Die Eucharistiefeier in Gedenken an St. Martin mit Pfarrer Adrian Bolzern wird musikalisch gestaltet durch den St. Martin Chor, Solisten und Orchester.

Missa brevis in C KV 220
„Spatzenmesse“
von Wolfgang Amadeus Mozart

16 Jahre jung ist Mozart, als er 1772 Konzertmeister am Salzburger Hof ernannt wird. Knapp 20 ist er, als er seine erste Missa brevis et solemnis komponiert. Dabei vereint er die festliche Trompeten- und Pauken-Besetzung einer Missa solenne für hohe Festtage mit dem kürzeren Format der Missa brevis, die auf Fugen, Arien, ja gar auf längere Soli-Abschnitte verzichtet. Ausdrücklicher Wunsch des damaligen Salzburger Erzbischofs war es aber auch, dass selbst die Zelebrierung hoher Festtage nicht länger als eine dreiviertel Stunde dauerte.

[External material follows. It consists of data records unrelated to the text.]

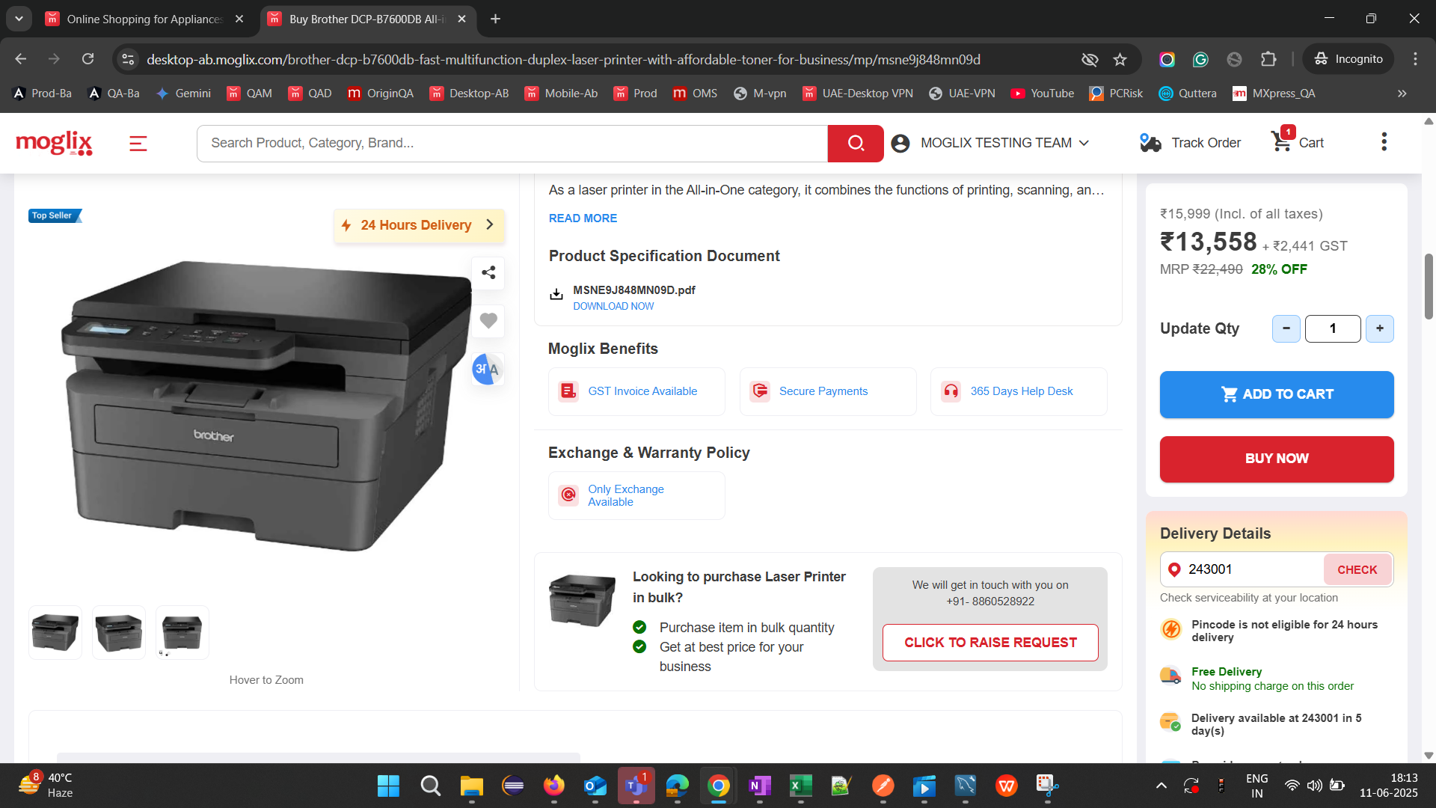Click the red search magnifier button
The width and height of the screenshot is (1436, 808).
click(x=856, y=143)
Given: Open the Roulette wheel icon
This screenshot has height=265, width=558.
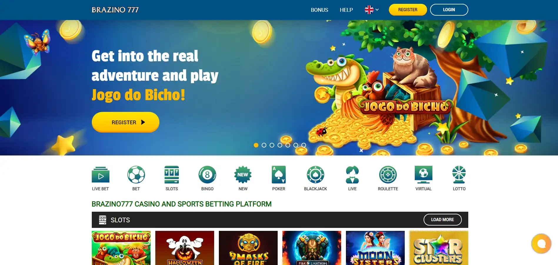Looking at the screenshot, I should tap(388, 175).
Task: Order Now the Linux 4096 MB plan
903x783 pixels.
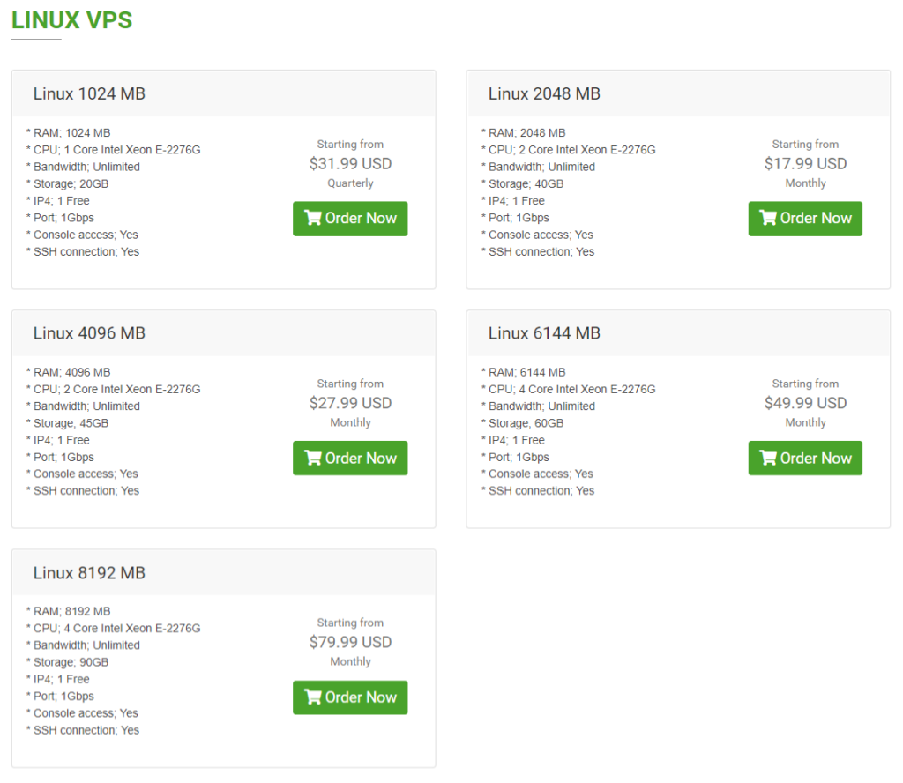Action: [350, 458]
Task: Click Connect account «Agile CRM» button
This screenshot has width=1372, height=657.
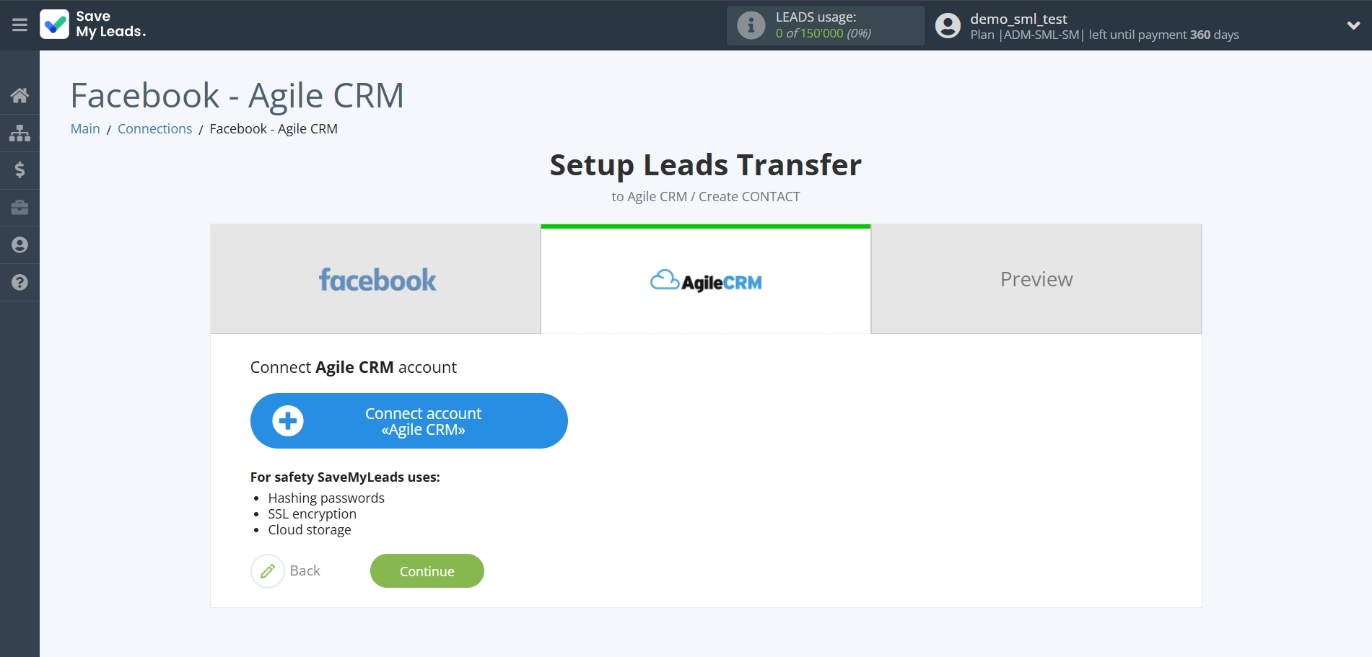Action: 408,421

Unterschrift von Wolfgang Amadeus Mozart

Die Messe sticht bereits zu Beginn mit ausgeklügelten, unregelmässigen Phrasen hervor, behält aber einen volkstümlichen Charakter mit einprägsamen Melodien und verleiht der Messe nicht zuletzt dank lustigem Vogelgezwitscher in den Geigen den berühmten Spitznamen.

Solisten: Olivia Allemann (S), Susanne Andres (A), Walter Siegel (T), Benjamin Widmer (B)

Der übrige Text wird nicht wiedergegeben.